# Document segment
The non‑parametric route relies on bootstrap schemes designed for exchangeable data. Three bootstrap variants are proposed: simple random resampling, block‑wise exchangeable resampling, and a deletion‑based scheme that mimics the random‑group‑deletion strategy of MIP. By repeatedly resampling the τi values and computing their mid‑quantiles, an empirical threshold is obtained without imposing any parametric form. The authors provide guidance on when to prefer each method: parametric mixtures are recommended when over‑dispersion or mixture structure is suspected, while the bootstrap is reserved for very large n or when the parametric assumptions are doubtful.
Methodologically, the new approximations are incorporated into the ClusMIP algorithm, which originally combined clustering with the MIP detection strategy. The revised algorithm now supports both linear and logistic regression models, and the authors release an R package (ClusMIP) that lets users select among the six parametric families or the three bootstrap options, and to specify the desired significance level via the mid‑quantile.
A comprehensive simulation study evaluates the performance across twelve scenarios varying p/n ratios, signal‑to‑noise levels, sparsity, and the proportion of influential observations. Results show that the CMP and beta‑binomial families most accurately capture the true distribution when over‑dispersion is present, achieving higher true‑positive rates and lower false‑positive rates than the original HIM/MIP methods. The bootstrap approaches perform comparably when n is large, but at a higher computational cost.
The methodology is applied to a task‑based fMRI dataset collected to predict physical pain ratings from brain activation patterns (≈ 3000 voxels, 84 subjects). Both linear and logistic models are fitted, and the enhanced ClusMIP procedure identifies two additional influential subjects that were missed by earlier analyses. Removing these subjects improves model fit (lower RMSE for linear regression) and predictive discrimination (higher AUC for logistic regression), and stabilizes variable selection across resamples.

# Study material
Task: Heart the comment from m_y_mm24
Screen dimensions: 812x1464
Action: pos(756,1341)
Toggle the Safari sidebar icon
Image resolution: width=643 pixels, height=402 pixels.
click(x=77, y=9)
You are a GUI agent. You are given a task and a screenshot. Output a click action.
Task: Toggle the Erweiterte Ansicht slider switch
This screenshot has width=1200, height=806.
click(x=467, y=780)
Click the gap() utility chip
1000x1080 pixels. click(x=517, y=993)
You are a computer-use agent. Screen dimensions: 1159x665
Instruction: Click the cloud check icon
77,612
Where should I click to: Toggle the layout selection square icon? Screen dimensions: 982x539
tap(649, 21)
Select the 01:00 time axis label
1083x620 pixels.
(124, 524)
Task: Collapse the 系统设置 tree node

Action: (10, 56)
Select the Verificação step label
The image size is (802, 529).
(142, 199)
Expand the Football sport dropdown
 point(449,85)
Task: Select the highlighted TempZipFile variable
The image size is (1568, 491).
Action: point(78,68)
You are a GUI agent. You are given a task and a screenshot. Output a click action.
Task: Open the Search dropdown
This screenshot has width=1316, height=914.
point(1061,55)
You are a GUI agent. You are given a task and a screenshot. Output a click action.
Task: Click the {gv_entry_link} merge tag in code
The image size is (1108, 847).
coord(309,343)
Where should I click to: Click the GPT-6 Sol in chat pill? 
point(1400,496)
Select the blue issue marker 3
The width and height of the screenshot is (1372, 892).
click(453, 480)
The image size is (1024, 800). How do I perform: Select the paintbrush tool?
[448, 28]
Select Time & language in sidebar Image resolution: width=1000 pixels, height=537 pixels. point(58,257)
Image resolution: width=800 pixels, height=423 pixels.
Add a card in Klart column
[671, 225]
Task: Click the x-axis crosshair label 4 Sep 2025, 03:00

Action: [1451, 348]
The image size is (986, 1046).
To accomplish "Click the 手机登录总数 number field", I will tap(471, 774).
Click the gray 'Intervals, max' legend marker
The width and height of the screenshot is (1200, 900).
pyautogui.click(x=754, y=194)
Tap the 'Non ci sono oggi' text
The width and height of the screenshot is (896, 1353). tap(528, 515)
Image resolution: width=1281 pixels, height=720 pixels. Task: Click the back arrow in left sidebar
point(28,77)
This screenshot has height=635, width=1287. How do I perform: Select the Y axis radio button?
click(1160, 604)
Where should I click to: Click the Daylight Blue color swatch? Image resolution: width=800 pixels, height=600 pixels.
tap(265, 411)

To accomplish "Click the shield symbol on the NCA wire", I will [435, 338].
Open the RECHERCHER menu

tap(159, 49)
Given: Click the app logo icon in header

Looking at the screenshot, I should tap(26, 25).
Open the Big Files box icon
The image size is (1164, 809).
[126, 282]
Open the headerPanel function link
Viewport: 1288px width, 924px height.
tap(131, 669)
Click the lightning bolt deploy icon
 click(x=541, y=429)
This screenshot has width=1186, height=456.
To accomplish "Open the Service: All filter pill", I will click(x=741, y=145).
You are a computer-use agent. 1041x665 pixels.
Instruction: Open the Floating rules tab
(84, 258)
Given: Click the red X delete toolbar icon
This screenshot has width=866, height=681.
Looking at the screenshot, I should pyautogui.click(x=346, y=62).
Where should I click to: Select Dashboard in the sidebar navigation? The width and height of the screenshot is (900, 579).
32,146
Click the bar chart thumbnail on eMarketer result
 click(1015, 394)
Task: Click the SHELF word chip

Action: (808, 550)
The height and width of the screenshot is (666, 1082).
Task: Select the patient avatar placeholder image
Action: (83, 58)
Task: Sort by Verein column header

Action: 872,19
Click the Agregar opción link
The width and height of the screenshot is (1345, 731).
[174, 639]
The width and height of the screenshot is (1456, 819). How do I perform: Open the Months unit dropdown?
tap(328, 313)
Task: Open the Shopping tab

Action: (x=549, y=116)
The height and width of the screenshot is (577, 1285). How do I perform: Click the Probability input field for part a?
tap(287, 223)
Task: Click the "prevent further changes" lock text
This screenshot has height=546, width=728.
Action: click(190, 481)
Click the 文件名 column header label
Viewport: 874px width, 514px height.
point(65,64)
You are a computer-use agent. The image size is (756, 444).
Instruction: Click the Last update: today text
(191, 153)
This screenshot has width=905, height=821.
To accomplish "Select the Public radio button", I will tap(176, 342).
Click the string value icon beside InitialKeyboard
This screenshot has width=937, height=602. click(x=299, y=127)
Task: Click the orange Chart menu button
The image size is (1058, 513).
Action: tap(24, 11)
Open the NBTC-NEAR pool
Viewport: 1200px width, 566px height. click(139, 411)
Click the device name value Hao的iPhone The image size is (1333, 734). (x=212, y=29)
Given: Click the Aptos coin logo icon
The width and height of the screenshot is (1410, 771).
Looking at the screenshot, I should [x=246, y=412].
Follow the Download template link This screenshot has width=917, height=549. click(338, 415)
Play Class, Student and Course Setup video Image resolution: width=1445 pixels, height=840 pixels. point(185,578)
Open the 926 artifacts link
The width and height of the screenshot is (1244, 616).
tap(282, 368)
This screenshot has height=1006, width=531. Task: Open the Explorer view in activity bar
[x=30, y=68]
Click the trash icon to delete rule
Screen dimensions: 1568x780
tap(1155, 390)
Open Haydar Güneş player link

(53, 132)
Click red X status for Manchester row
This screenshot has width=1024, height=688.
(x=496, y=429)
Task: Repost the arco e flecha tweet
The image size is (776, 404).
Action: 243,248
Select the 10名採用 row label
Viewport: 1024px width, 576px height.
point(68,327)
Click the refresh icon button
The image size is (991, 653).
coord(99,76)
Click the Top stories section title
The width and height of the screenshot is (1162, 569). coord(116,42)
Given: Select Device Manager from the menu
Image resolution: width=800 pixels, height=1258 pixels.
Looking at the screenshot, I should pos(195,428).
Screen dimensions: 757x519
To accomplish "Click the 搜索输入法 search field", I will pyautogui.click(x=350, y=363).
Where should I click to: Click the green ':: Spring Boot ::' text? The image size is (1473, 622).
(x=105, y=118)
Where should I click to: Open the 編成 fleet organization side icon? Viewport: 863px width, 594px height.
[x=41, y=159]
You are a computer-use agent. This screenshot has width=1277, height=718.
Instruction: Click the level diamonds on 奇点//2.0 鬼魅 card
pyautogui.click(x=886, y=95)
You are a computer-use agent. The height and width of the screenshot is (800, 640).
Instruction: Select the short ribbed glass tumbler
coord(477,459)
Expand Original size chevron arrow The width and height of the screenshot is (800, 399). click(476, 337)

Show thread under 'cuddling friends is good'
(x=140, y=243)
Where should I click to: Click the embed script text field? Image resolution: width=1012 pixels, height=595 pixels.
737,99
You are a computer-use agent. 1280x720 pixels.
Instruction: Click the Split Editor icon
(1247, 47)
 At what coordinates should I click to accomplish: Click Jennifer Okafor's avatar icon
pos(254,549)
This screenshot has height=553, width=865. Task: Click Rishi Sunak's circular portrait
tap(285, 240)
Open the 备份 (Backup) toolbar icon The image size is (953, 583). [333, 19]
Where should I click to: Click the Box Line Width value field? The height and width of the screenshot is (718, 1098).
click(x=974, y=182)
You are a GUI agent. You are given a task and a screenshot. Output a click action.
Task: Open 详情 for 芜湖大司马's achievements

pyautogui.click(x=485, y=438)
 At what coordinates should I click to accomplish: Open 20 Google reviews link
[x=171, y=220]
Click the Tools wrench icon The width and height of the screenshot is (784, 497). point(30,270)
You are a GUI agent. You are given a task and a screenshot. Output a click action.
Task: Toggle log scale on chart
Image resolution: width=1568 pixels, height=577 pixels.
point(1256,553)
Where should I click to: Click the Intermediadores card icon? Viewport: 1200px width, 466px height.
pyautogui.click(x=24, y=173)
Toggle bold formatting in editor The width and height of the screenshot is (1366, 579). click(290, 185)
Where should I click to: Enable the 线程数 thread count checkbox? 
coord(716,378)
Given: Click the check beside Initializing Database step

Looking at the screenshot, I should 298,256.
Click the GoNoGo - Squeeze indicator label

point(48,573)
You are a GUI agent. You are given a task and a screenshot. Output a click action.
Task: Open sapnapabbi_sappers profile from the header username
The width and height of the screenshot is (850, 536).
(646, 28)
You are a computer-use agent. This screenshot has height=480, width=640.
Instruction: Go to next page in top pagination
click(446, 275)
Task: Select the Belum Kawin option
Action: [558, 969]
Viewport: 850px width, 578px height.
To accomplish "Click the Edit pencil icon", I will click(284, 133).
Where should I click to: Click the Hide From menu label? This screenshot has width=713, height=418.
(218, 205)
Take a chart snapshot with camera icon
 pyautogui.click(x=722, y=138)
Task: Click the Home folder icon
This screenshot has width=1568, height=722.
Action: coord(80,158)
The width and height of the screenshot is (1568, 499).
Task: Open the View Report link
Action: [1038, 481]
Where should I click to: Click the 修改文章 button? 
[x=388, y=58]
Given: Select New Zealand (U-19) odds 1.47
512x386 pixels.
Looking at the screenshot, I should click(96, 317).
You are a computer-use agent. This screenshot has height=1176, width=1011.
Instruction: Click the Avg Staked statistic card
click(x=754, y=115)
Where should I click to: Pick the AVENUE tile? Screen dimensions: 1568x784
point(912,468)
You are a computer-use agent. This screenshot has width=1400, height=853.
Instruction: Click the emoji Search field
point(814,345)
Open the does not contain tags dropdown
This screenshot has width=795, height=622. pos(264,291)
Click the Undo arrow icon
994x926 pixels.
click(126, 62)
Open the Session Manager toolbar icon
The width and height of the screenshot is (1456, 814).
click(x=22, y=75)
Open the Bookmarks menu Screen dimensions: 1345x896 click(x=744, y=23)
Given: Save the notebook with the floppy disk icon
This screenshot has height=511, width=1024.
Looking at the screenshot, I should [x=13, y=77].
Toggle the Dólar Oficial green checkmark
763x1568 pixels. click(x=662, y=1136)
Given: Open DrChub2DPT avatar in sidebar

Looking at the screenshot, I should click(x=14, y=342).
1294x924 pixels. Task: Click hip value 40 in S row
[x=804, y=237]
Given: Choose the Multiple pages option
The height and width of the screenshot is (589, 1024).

# What is required
Reproduce the passage on the ClusMIP method, starting at "Methodologically, the new" and ending at "via the mid‑quantile.", with "algorithm" changed to "procedure".

# Exercise response
Methodologically, the new approximations are incorporated into the ClusMIP procedure, which originally combined clustering with the MIP detection strategy. The revised procedure now supports both linear and logistic regression models, and the authors release an R package (ClusMIP) that lets users select among the six parametric families or the three bootstrap options, and to specify the desired significance level via the mid‑quantile.